The records:
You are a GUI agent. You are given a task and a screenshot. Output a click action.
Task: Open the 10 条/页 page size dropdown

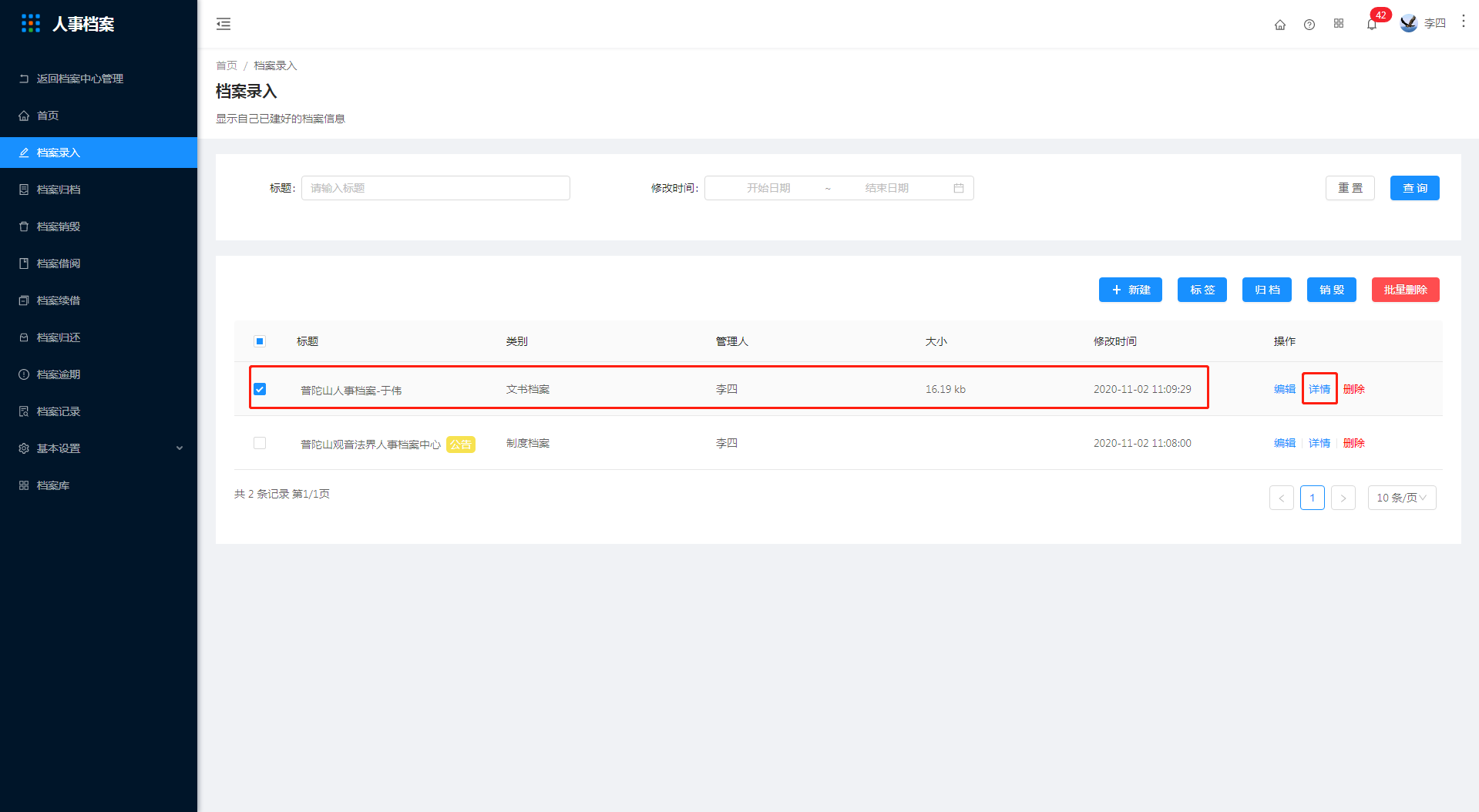coord(1402,498)
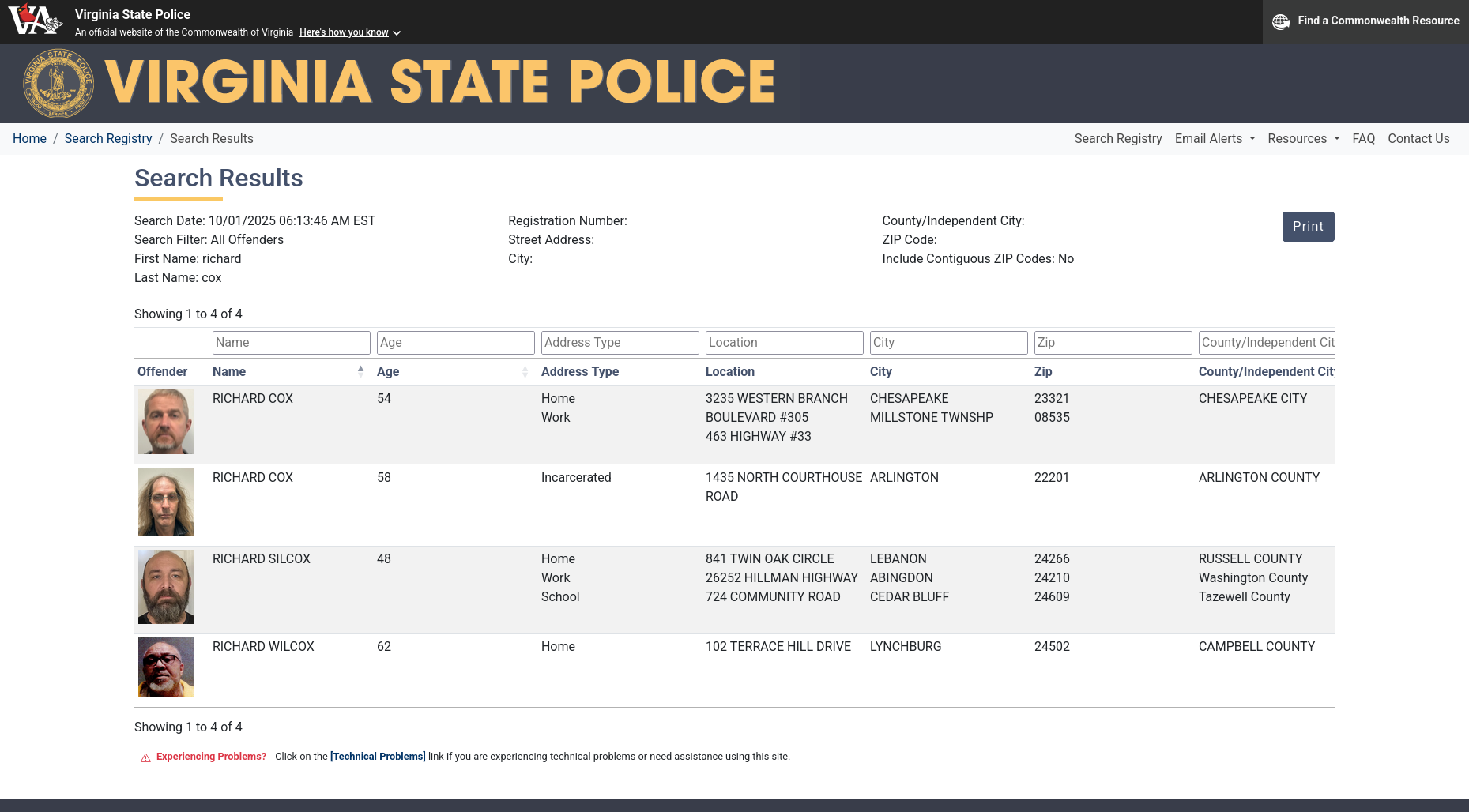The height and width of the screenshot is (812, 1469).
Task: Click the warning triangle icon near Experiencing Problems
Action: coord(145,757)
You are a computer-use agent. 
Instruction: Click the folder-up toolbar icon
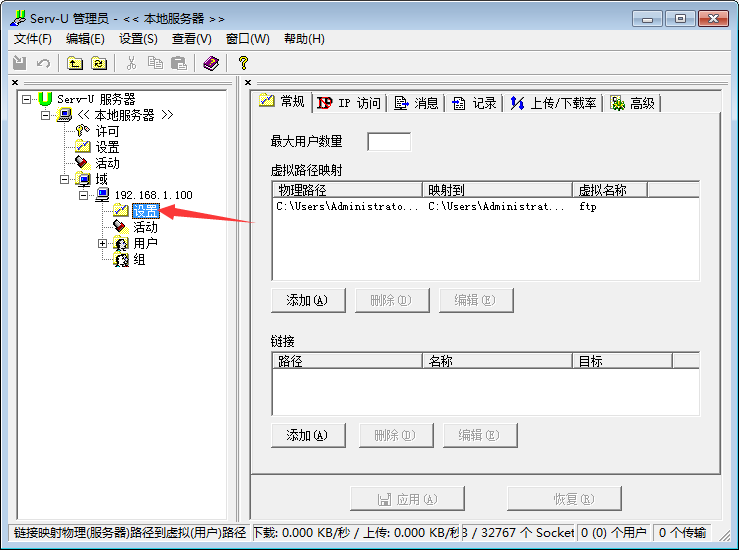75,63
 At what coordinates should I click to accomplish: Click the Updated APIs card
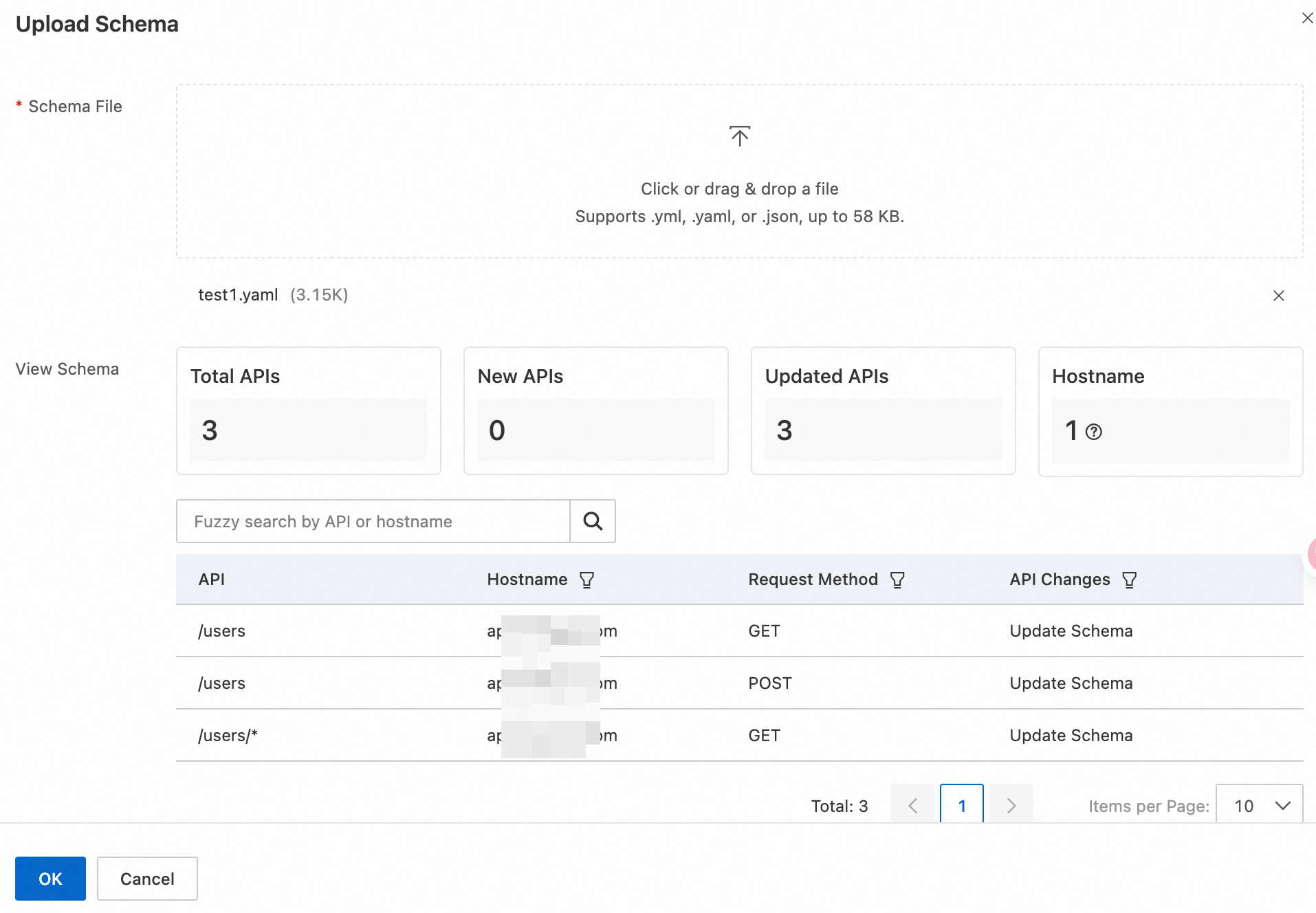(x=883, y=411)
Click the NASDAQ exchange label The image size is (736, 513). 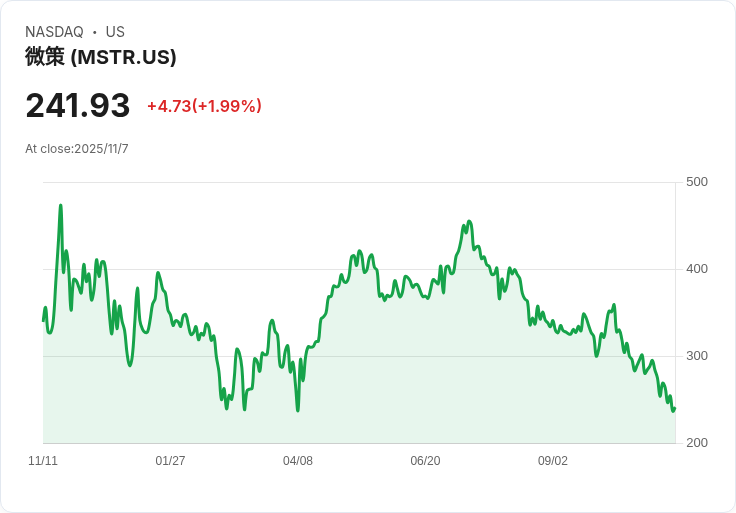click(54, 32)
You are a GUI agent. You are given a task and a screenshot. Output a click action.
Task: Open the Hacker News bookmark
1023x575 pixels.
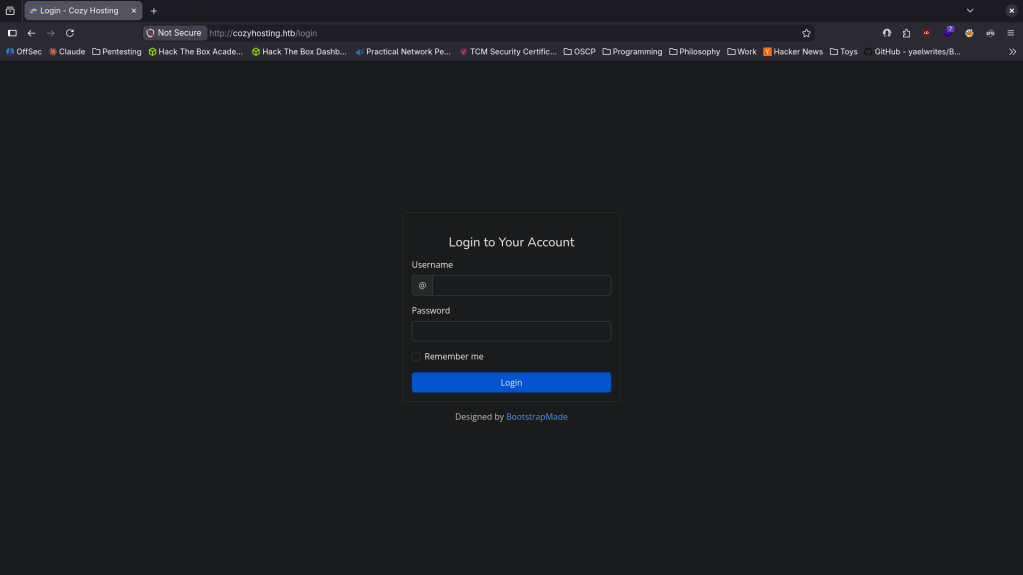pos(793,52)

What to produce:
Working down from the line with "Task: Open the Hacker News bookmark", copy each line exactly until the last line of the entries, which is also included. Omit the pictures.

Answer for this exercise:
Task: Open the Hacker News bookmark
1023x575 pixels.
pos(793,52)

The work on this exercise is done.